Liberals champion this worldview by pushing human rights, equality, self-esteem, and that happiness to which we are all so entitled. The wheels of democratic government are greased by the needs of people, and politicians feed their families by bloating the self-esteems of the people who least deserve it. Yet, this same heir of self-importance appears on the right, as well. Neo-nazis and nationalists are usually scowling or brooding, or in short, taking themselves too seriously.

The traditional antidote to this hubris was religion. Say what you will about religion; at the very least it taught us that humans are not the end or purpose of existence. With God above, humans occupy a middle ground. This comes out clearest in the Christian concept of stewardship.
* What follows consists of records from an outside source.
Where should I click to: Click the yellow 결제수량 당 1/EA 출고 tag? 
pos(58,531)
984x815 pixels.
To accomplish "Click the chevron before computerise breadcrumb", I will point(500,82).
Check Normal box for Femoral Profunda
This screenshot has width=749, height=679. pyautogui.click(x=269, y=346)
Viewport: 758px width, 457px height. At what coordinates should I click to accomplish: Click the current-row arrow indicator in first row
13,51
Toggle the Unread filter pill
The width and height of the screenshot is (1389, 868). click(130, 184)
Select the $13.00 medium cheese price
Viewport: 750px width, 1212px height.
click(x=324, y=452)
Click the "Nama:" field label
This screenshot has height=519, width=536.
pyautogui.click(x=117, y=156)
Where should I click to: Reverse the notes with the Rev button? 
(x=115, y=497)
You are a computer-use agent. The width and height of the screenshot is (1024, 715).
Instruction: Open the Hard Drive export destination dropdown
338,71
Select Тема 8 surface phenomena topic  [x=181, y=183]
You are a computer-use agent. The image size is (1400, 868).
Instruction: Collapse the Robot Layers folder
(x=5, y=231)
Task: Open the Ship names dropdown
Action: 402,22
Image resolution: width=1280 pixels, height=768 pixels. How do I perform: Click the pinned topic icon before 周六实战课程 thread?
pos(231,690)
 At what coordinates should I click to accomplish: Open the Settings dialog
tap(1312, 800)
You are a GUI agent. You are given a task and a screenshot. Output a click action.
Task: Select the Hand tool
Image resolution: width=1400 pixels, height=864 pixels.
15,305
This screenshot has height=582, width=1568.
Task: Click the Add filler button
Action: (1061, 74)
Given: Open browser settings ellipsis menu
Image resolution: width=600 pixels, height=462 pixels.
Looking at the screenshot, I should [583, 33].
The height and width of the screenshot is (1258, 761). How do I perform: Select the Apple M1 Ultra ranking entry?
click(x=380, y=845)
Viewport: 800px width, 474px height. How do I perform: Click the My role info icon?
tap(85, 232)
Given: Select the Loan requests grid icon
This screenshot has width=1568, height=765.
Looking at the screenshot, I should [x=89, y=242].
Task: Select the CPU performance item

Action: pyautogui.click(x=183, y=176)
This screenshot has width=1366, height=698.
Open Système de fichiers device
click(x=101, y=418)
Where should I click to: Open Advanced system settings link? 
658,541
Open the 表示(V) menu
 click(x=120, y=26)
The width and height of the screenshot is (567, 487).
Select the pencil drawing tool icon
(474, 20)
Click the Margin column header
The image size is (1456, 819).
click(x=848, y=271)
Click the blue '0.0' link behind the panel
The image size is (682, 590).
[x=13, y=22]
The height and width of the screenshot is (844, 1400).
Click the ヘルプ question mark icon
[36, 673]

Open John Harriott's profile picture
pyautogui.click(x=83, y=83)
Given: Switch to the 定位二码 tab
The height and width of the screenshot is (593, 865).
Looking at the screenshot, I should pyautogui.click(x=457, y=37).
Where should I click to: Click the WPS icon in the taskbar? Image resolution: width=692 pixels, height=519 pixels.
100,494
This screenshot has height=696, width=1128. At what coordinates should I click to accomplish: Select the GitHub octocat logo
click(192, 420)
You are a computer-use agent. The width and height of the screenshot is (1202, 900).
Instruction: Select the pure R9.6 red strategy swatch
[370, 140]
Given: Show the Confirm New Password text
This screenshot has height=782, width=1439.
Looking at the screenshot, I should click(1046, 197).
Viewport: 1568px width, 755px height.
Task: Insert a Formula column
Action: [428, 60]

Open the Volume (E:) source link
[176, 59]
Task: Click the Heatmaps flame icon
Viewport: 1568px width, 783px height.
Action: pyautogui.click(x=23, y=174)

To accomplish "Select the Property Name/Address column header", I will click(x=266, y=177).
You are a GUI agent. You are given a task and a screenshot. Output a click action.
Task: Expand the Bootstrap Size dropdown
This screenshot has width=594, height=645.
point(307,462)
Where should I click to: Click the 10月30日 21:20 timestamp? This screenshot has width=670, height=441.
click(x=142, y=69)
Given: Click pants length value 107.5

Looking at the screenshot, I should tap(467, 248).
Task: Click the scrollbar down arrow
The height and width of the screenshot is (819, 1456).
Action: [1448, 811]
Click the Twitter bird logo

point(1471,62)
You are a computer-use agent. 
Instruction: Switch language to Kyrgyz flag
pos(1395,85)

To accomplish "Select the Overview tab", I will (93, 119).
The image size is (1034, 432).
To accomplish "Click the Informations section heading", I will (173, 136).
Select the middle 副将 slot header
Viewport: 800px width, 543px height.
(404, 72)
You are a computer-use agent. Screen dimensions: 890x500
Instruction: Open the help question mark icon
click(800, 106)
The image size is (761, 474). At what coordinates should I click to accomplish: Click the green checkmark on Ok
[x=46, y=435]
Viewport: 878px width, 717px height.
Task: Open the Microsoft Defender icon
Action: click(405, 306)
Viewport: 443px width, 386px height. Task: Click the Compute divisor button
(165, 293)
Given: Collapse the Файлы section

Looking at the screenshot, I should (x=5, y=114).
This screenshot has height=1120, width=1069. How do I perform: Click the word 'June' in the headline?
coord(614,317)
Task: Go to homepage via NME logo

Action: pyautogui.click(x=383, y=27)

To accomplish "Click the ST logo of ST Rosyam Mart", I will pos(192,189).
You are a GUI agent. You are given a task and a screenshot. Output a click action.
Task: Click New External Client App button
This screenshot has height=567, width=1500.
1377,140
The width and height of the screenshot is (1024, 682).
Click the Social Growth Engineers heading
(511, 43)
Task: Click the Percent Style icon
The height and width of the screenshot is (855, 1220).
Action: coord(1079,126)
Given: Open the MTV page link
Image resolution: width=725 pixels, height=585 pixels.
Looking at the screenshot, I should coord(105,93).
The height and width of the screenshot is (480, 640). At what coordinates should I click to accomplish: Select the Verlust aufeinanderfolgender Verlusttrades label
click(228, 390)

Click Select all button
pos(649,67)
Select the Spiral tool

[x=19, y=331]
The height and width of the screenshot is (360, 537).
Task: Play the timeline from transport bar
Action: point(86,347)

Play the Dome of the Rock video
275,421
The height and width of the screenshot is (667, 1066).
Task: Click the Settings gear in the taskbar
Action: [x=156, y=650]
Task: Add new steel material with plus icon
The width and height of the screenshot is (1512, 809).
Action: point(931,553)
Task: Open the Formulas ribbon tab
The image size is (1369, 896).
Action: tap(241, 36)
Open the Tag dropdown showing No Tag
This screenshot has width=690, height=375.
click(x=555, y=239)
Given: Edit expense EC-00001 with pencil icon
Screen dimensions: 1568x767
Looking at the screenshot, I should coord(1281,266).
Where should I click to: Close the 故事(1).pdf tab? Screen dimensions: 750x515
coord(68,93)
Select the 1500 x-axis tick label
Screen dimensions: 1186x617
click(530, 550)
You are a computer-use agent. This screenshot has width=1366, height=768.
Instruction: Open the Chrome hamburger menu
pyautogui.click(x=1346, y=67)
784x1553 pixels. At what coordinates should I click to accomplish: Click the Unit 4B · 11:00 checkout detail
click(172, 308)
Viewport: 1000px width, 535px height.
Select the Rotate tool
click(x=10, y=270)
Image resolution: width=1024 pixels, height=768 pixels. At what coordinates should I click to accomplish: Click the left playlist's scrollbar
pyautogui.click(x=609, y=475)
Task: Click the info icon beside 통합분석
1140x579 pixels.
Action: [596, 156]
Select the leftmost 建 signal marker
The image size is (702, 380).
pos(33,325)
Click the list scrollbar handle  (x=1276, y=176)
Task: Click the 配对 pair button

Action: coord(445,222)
We are not the most important beings, but we are guardians of nature and thus given ability and dominion over it. It is, according to the classical Christian, our duty to take care of and preserve what is natural.

What is truly odd about moderns is that all of the modern ideologies confirm that we, in fact, are not all that important. Evolution shows us that we are merely one more step in the infinite staircase. We are one more species without souls. Astronomy has shown us that our galaxy is one of an infinite many. Even our explorers showed us that our God is not the only god that humans worship, and our system of values, one of many. Some of the most honest men of the last two centuries have concluded from all of this that we are but poor monkeys, and nothing more.

Some people are okay with this newfound monkey status. Many are completely content to live their lives indulging in animal pleasures. No decent government or philosophy would deny them this. The problem arises when these particular humans start taking themselves too seriously?that is, when they start interrupting the stone-cutters and poets, who have dreams and ambitions above food and sex.

Moderation is one of those virtues that one can work a life-time at mastering and never get it right. Moderation does not mean that we relegate all of humanity to the level of monkeys, nor does it mean that we are all gods. Moderation means calling a monkey a monkey and calling that divine spark, rare as it is in humans, divine. It also means allowing for that in-between ground, in which most people naturally fall. Modern society, on the other hand, encourages us all to act like monkeys and consider ourselves gods, while humans (poets and stone-cutters included) are almost nowhere to be found.